Saved data entries:
···

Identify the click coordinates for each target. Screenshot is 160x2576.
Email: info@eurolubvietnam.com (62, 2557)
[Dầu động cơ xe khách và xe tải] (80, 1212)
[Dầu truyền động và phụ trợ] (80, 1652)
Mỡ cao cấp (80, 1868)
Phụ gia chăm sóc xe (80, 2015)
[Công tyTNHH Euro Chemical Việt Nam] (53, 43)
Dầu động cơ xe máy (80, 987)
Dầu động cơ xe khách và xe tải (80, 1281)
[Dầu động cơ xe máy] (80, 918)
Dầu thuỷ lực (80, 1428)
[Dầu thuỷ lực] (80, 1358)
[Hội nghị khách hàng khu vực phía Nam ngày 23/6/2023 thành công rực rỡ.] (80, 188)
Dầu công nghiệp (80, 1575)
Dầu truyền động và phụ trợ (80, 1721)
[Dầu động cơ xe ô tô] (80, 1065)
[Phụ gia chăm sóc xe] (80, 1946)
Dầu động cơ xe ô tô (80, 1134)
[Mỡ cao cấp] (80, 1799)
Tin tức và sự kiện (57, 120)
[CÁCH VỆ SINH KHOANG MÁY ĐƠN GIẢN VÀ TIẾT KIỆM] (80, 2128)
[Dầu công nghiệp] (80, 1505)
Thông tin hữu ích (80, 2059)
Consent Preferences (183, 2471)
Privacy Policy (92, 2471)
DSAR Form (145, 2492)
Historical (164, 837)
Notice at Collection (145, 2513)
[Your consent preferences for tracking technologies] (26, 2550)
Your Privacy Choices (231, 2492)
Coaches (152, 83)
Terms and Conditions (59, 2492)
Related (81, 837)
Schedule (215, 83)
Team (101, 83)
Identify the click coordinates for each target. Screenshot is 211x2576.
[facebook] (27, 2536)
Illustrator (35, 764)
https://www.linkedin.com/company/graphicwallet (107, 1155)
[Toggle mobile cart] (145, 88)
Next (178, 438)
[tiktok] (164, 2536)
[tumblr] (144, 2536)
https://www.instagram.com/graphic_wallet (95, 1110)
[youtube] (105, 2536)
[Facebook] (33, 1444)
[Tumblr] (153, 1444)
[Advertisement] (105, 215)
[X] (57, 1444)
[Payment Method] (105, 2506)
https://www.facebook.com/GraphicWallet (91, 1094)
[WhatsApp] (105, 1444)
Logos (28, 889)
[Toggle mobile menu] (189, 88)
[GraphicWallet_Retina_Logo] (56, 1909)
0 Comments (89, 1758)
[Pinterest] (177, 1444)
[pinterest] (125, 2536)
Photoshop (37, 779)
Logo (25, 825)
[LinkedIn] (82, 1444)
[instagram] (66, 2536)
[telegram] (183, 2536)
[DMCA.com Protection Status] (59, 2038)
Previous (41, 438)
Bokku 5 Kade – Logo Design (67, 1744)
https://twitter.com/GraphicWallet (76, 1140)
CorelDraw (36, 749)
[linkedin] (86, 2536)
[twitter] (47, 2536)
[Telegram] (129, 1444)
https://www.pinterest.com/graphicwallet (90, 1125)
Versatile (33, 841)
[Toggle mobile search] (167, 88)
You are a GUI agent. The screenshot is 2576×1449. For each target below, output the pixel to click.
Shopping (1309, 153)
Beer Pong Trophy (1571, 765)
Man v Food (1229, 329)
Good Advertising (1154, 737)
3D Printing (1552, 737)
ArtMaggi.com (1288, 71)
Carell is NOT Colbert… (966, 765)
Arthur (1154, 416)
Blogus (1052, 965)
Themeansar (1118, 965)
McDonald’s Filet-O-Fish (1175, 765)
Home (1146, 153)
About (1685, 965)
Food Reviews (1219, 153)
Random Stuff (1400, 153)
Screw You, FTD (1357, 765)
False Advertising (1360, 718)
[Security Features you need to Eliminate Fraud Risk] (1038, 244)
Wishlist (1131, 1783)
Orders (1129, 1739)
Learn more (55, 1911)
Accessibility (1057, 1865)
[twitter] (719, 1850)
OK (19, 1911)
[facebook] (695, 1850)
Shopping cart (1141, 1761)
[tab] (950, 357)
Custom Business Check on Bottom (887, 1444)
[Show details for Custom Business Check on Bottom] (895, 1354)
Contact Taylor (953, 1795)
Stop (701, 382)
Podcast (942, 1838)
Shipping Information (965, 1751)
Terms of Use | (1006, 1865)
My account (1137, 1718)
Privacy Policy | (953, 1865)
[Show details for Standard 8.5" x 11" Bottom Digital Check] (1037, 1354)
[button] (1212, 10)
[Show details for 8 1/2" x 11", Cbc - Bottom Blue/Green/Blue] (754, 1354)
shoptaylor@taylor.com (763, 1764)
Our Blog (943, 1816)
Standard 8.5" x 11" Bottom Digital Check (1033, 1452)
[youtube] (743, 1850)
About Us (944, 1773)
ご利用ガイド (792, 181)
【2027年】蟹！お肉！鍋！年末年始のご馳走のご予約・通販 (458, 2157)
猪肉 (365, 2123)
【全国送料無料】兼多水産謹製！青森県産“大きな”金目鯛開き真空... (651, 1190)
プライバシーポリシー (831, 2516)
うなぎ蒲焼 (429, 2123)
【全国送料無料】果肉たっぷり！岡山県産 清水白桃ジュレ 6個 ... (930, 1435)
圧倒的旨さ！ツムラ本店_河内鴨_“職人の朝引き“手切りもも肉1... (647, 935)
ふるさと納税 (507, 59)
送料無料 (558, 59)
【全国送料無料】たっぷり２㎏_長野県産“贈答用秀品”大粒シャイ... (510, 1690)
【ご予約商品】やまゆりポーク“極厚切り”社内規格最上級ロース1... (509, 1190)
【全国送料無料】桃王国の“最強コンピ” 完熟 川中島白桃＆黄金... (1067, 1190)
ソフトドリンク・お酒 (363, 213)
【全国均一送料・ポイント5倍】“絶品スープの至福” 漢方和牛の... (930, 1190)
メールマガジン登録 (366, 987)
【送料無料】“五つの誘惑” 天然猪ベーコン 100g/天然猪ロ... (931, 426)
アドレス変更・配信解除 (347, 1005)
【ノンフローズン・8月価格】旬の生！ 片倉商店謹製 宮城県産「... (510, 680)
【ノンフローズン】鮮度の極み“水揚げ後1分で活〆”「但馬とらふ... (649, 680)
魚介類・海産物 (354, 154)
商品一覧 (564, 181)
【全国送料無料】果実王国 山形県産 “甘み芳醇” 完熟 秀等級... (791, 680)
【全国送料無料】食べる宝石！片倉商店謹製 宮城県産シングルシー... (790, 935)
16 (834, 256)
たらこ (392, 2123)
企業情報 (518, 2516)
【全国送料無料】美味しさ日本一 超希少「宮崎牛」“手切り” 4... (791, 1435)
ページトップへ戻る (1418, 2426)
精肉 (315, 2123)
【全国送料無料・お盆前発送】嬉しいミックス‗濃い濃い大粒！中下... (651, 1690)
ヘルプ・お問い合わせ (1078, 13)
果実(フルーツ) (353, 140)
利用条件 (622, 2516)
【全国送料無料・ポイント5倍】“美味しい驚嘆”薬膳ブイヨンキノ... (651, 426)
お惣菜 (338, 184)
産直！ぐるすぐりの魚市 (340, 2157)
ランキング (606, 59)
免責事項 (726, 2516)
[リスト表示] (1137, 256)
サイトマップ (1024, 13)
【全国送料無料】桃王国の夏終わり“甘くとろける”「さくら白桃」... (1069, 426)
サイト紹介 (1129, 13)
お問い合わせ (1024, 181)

···

◆ What is needed ◆
Transcribe the lines above between the line holding "[Show details for Custom" and the line holding "shoptaylor@taylor.com (763, 1764)", inclusive, exactly as they stand and with nothing added.

◆ Expected answer ◆
[Show details for Custom Business Check on Bottom] (895, 1354)
Contact Taylor (953, 1795)
Stop (701, 382)
Podcast (942, 1838)
Shipping Information (965, 1751)
Terms of Use | (1006, 1865)
My account (1137, 1718)
Privacy Policy | (953, 1865)
[Show details for Standard 8.5" x 11" Bottom Digital Check] (1037, 1354)
[button] (1212, 10)
[Show details for 8 1/2" x 11", Cbc - Bottom Blue/Green/Blue] (754, 1354)
shoptaylor@taylor.com (763, 1764)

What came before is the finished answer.